↓

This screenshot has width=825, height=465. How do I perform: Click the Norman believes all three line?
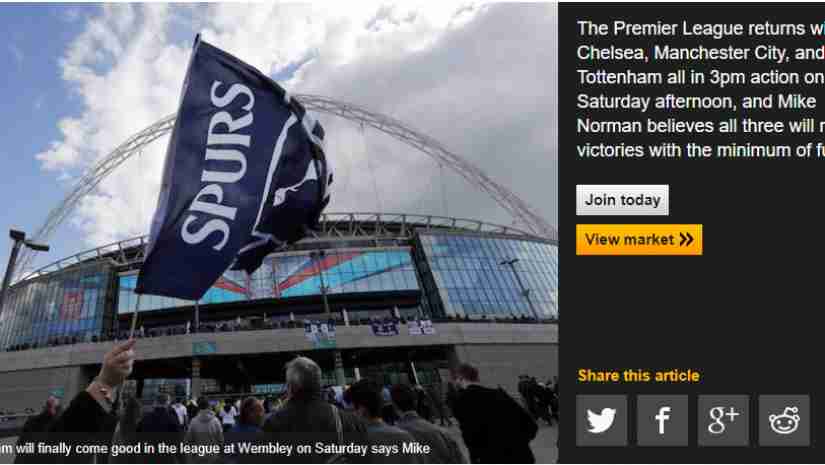[x=701, y=126]
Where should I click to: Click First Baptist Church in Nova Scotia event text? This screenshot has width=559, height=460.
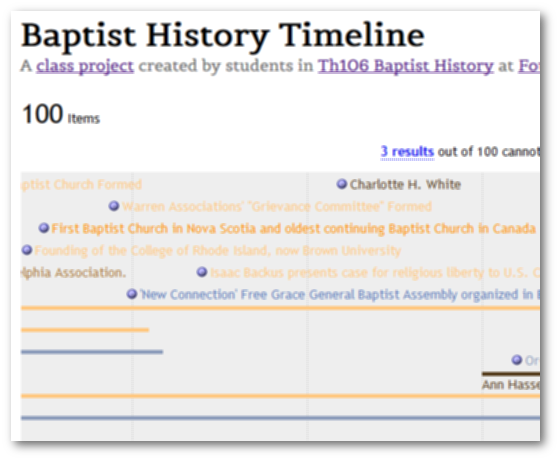point(295,229)
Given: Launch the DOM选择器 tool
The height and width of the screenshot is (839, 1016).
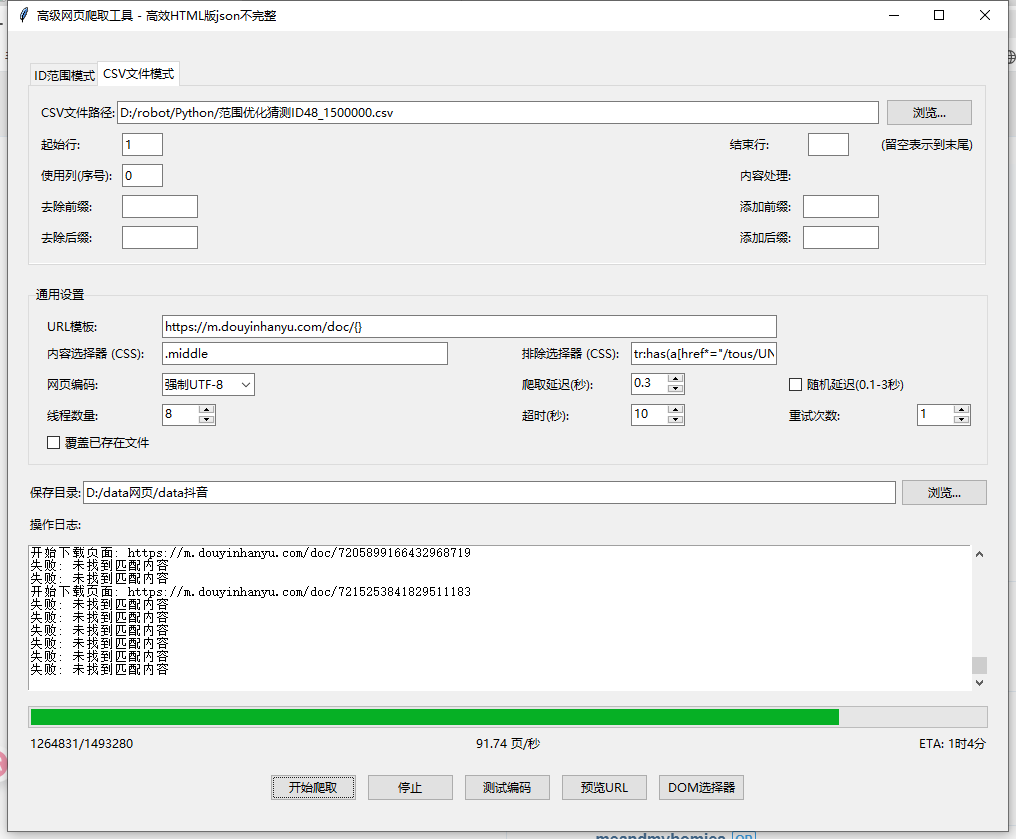Looking at the screenshot, I should pyautogui.click(x=701, y=787).
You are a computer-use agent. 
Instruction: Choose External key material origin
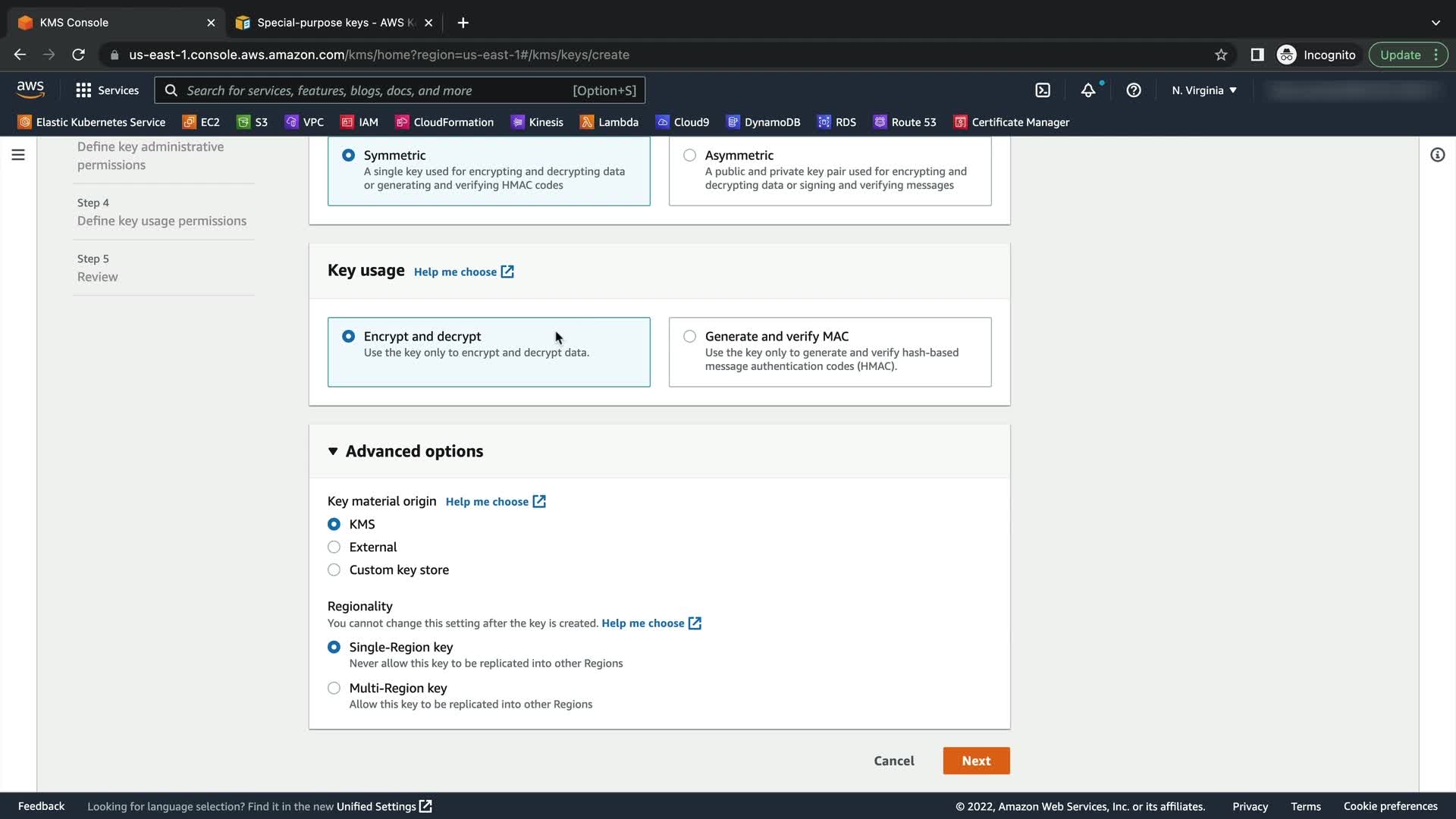pos(334,548)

↑

What to work on: Gather every line of the data that contains the word "width", copying each one in full.

Response below:
This screenshot has width=825, height=465. How do I perform: Click the Norman believes all three line?
Where should I click to: Click First Baptist Church in Nova Scotia event text? This screenshot has width=559, height=460.
The height and width of the screenshot is (839, 1016).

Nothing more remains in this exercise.